Formal verification is a promising method for producing reliable software, but the difficulty of manually writing verification proofs severely limits its utility in practice. Recent methods have automated some proof synthesis by guiding a search through the proof space using a theorem prover. Unfortunately, the theorem prover provides only the crudest estimate of progress, resulting in effectively undirected search. To address this problem, we create QEDCartographer, an automated proof-synthesis tool that combines supervised and reinforcement learning to more effectively explore the proof space. QEDCartographer incorporates the proofs' branching structure, enabling reward-free search and overcoming the sparse reward problem inherent to formal verification. We evaluate QEDCartographer using the CoqGym benchmark of 68.5K theorems from 124 open-source Coq projects. QEDCartographer fully automatically proves 21.4% of the test-set theorems.
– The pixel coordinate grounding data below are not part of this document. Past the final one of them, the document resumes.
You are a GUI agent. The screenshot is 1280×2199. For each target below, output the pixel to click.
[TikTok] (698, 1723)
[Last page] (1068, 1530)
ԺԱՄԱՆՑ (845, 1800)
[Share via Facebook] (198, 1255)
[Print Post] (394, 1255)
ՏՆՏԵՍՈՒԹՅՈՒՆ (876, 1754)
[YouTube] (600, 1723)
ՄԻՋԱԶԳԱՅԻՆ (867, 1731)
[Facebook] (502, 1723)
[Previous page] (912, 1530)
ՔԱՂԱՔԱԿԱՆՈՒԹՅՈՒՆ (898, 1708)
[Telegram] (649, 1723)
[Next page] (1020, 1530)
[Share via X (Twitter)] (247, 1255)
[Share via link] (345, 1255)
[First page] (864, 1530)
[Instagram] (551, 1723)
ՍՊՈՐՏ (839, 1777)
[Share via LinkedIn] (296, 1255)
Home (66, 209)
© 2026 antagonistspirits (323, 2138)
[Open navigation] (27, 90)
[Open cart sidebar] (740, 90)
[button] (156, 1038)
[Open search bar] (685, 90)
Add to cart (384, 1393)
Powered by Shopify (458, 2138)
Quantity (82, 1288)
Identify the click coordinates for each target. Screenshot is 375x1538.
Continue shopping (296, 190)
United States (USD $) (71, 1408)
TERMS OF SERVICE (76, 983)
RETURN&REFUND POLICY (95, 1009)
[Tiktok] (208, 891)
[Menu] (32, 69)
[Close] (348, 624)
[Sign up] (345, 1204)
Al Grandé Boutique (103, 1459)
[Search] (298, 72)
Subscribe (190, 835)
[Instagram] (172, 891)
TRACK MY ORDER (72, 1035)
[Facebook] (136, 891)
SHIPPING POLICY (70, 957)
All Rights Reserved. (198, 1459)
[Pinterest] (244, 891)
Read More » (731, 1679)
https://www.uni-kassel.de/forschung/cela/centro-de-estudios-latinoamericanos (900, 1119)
Previous search-based proof-synthesis tools Tok, Tac, ASTactic, Passport, and Proverbot9001, which rely only on supervised learning, prove 9.6%, 9.8%, 10.9%, 12.5%, and 19.8%, respectively. Diva, which combines 62 tools, proves 19.2%. Comparing to the most effective prior tool, Proverbot9001, QEDCartographer produces 34% shorter proofs 29% faster, on average over the theorems both tools prove. Together, QEDCartographer and non-learning-based CoqHammer prove 30.3% of the theorems, while CoqHammer alone proves 26.6%. Our work demonstrates that reinforcement learning is a fruitful research direction for improving proof-synthesis tools' search mechanisms.

翻译：形式化验证是生成可靠软件的一种有前景的方法，但手动编写验证证明的困难严重限制了其在实践中的应用。最近的方法通过使用定理证明器引导在证明空间中的搜索，实现了部分证明合成的自动化。然而，定理证明器仅能提供最粗略的进展估计，导致搜索实质上处于无导向状态。为解决此问题，我们创建了QEDCartographer，这是一种结合监督学习与强化学习以更有效探索证明空间的自动化证明合成工具。QEDCartographer融入了证明的分支结构，实现了无奖励搜索，克服了形式化验证固有的稀疏奖励问题。我们使用包含来自124个开源Coq项目的68.5K个定理的CoqGym基准测试集对QEDCartographer进行评估。QEDCartographer能够全自动地证明测试集中21.4%的定理。先前仅依赖监督学习的基于搜索的证明合成工具Tok、Tac、ASTactic、Passport和Proverbot9001分别证明了9.6%、9.8%、10.9%、12.5%和19.8%。结合了62种工具的Diva证明了19.2%。与先前最有效的工具Proverbot9001相比，在两者均能证明的定理上，QEDCartographer平均生成的证明长度缩短34%，速度提升29%。QEDCartographer与非学习基础的CoqHammer共同证明了30.3%的定理，而CoqHammer单独证明了26.6%。我们的工作表明，强化学习是改进证明合成工具搜索机制的一个富有成效的研究方向。